Larger models with specialized architectures achieved better performance in entity extraction tasks but faced notable challenges in capturing spatial relationships and integrating clinical findings. The effectiveness of few-shot learning varied across models and tasks, with larger models showing more consistent improvement patterns.

Conclusion:

These findings provide important insights into the current capabilities and limitations of language models in specialized medical domains, contributing to the development of more effective clinical documentation analysis systems.

求助全文

通过发布文献求助，成功后即可免费获取论文全文。去求助

来源期刊

Journal of Biomedical Informatics 医学-计算机：跨学科应用

CiteScore

8.90

自引率

6.70%

发文量

243

审稿时长

32 days

期刊介绍： The Journal of Biomedical Informatics reflects a commitment to high-quality original research papers, reviews, and commentaries in the area of biomedical informatics methodology. Although we publish articles motivated by applications in the biomedical sciences (for example, clinical medicine, health care, population health, and translational bioinformatics), the journal emphasizes reports of new methodologies and techniques that have general applicability and that form the basis for the evolving science of biomedical informatics. Articles on medical devices; evaluations of implemented systems (including clinical trials of information technologies); or papers that provide insight into a biological process, a specific disease, or treatment options would generally be more suitable for publication in other venues. Papers on applications of signal processing and image analysis are often more suitable for biomedical engineering journals or other informatics journals, although we do publish papers that emphasize the information management and knowledge representation/modeling issues that arise in the storage and use of biological signals and images.
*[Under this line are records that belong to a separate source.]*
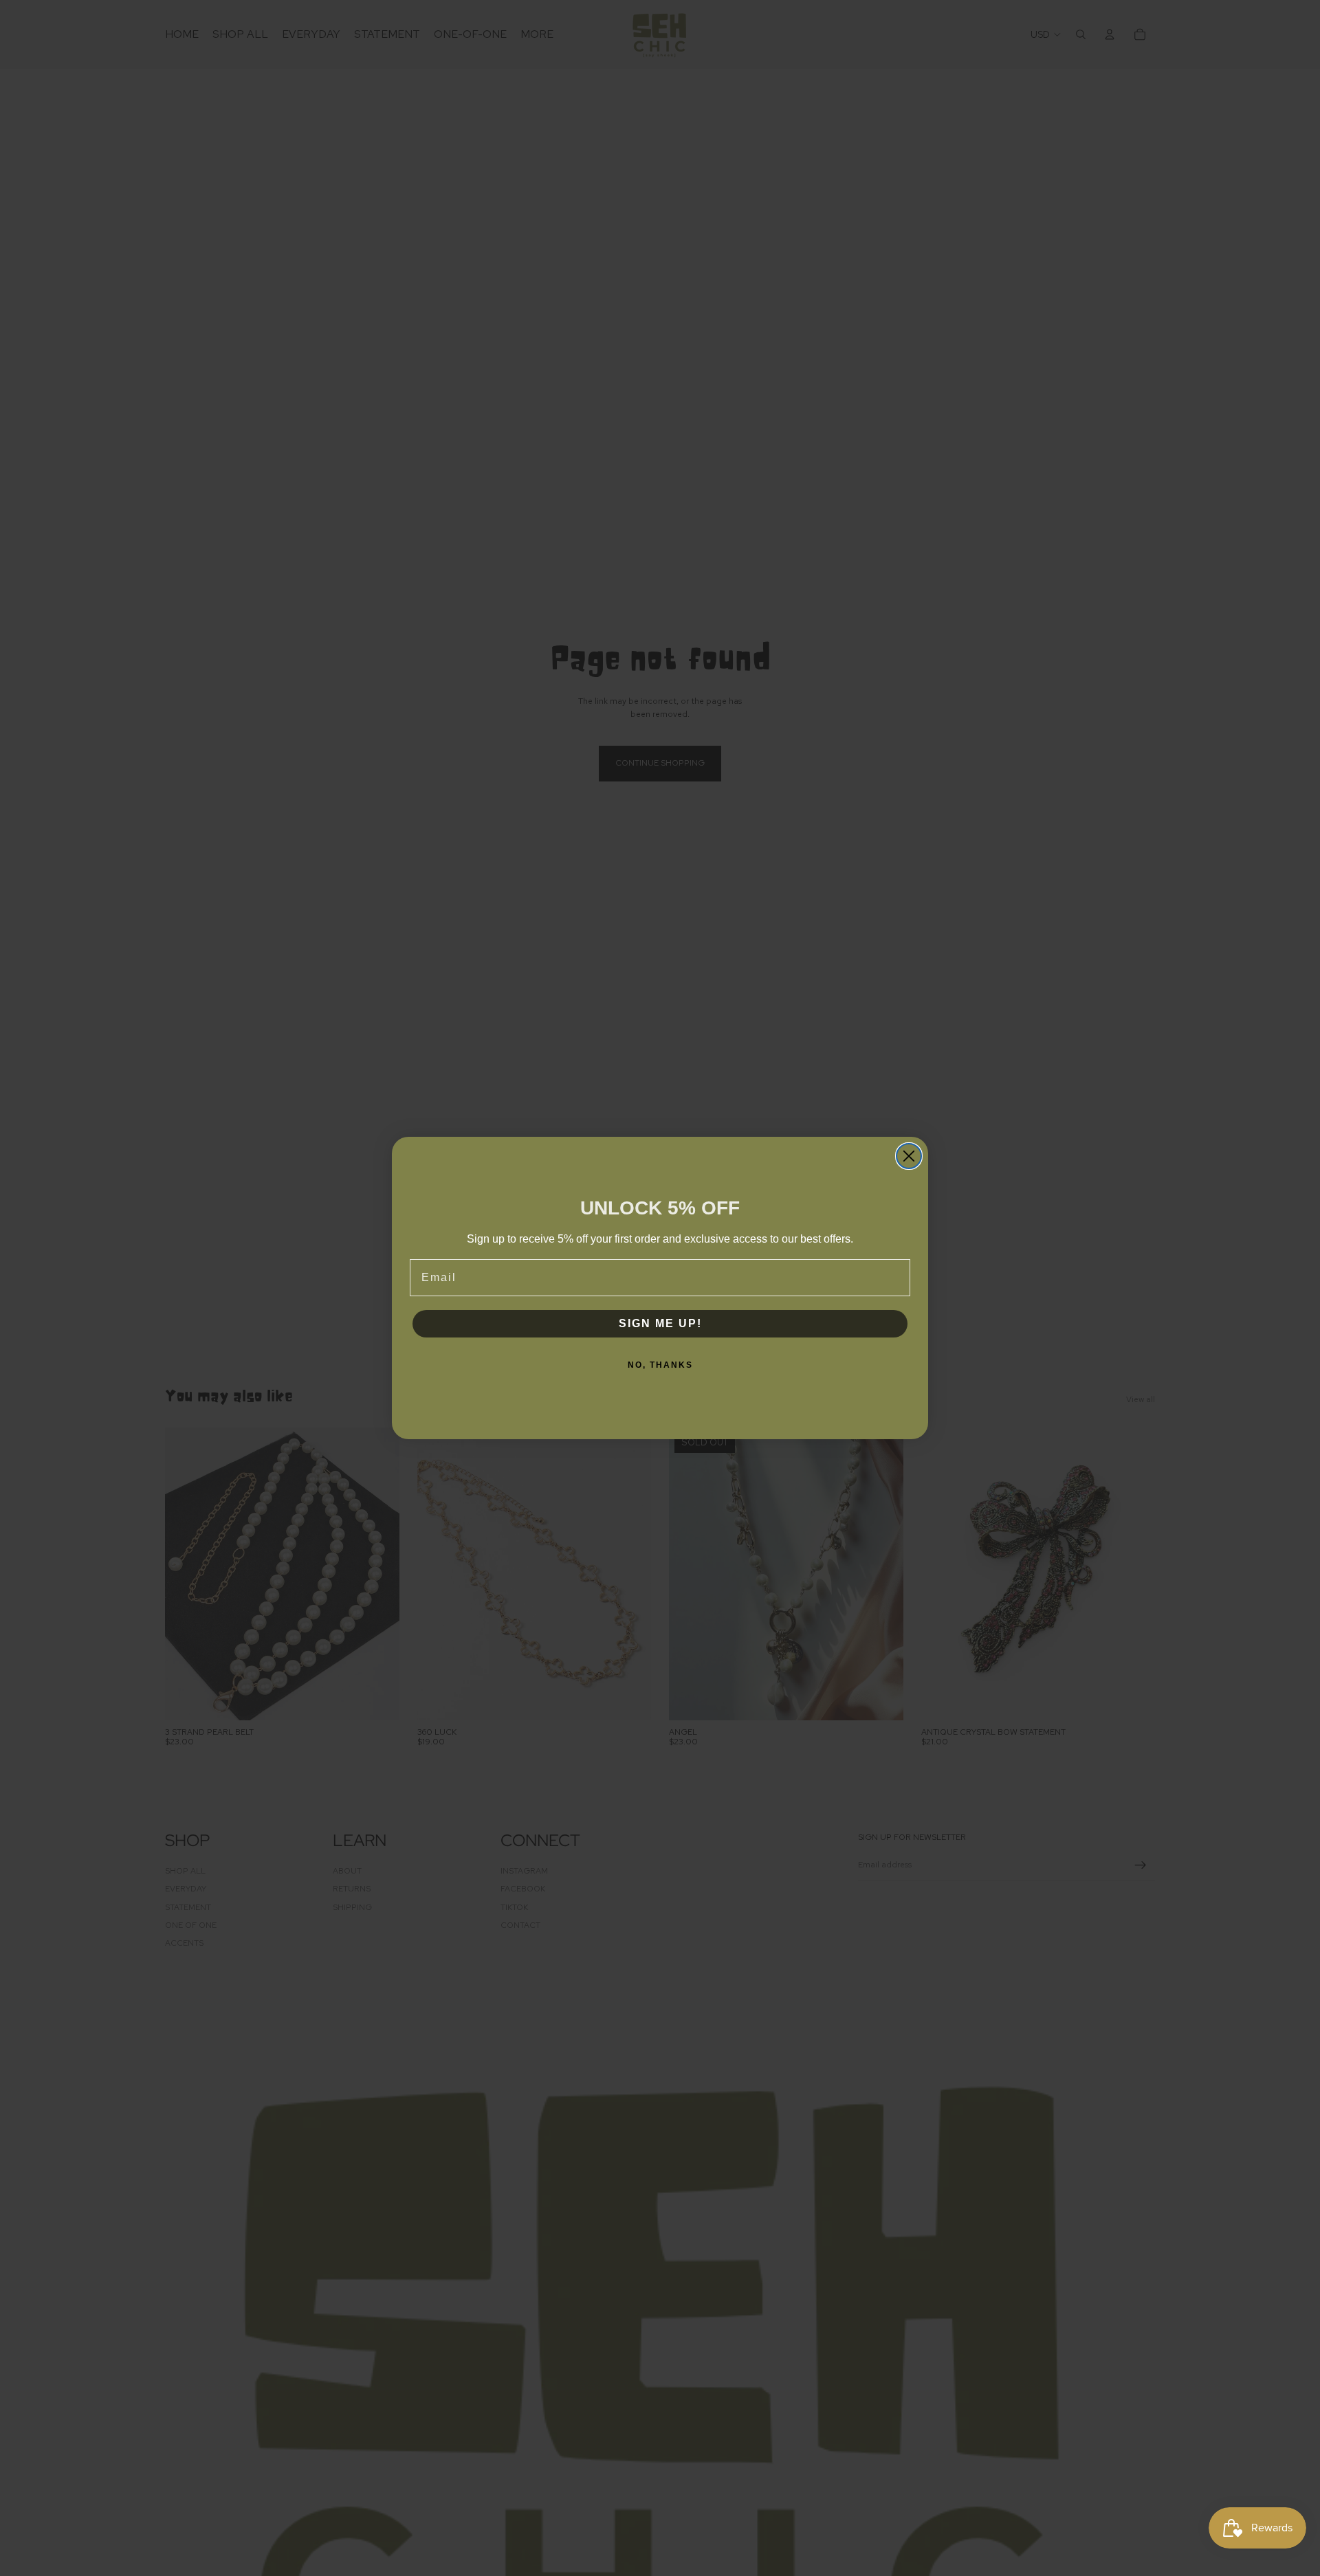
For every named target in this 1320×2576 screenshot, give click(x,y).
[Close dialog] (908, 1156)
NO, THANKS (660, 1365)
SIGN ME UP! (660, 1323)
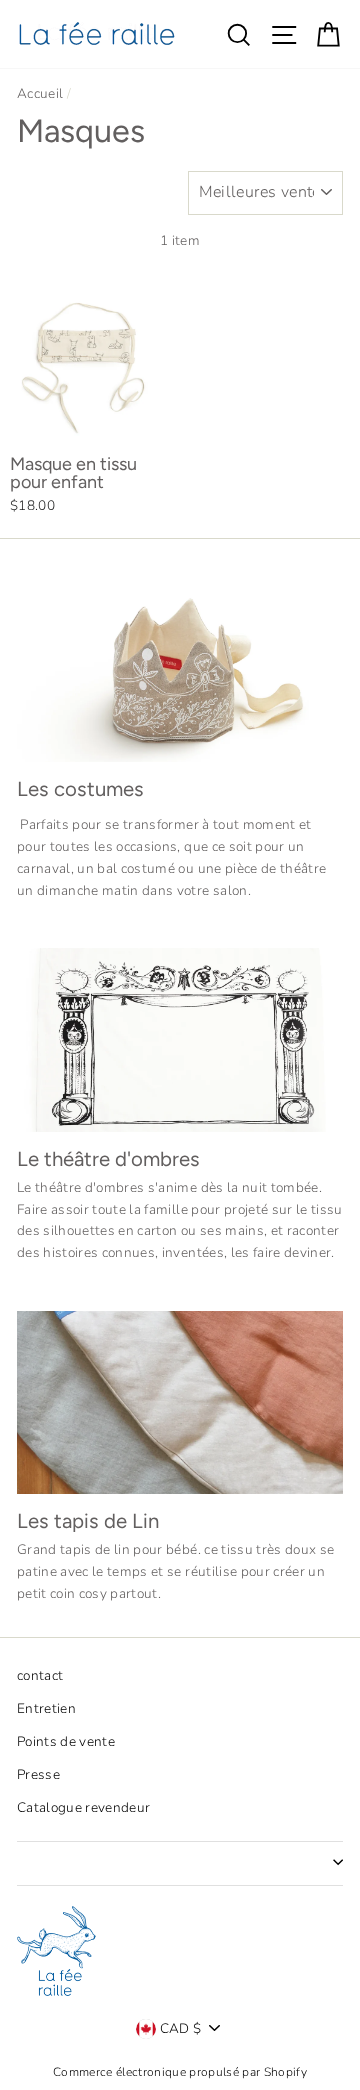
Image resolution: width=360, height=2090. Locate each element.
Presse (38, 1774)
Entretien (46, 1708)
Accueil (40, 93)
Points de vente (66, 1741)
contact (40, 1675)
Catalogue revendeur (83, 1807)
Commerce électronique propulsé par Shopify (180, 2072)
System descriptions are welcome if they illustrate and substantiate the underlying methodology that is the principal focus of the report and an effort is made to address the generalizability and/or range of application of that methodology. Note also that, given the international nature of JBI, papers that deal with specific languages other than English, or with country-specific health systems or approaches, are acceptable for JBI only if they offer generalizable lessons that are relevant to the broad JBI readership, regardless of their country, language, culture, or health system.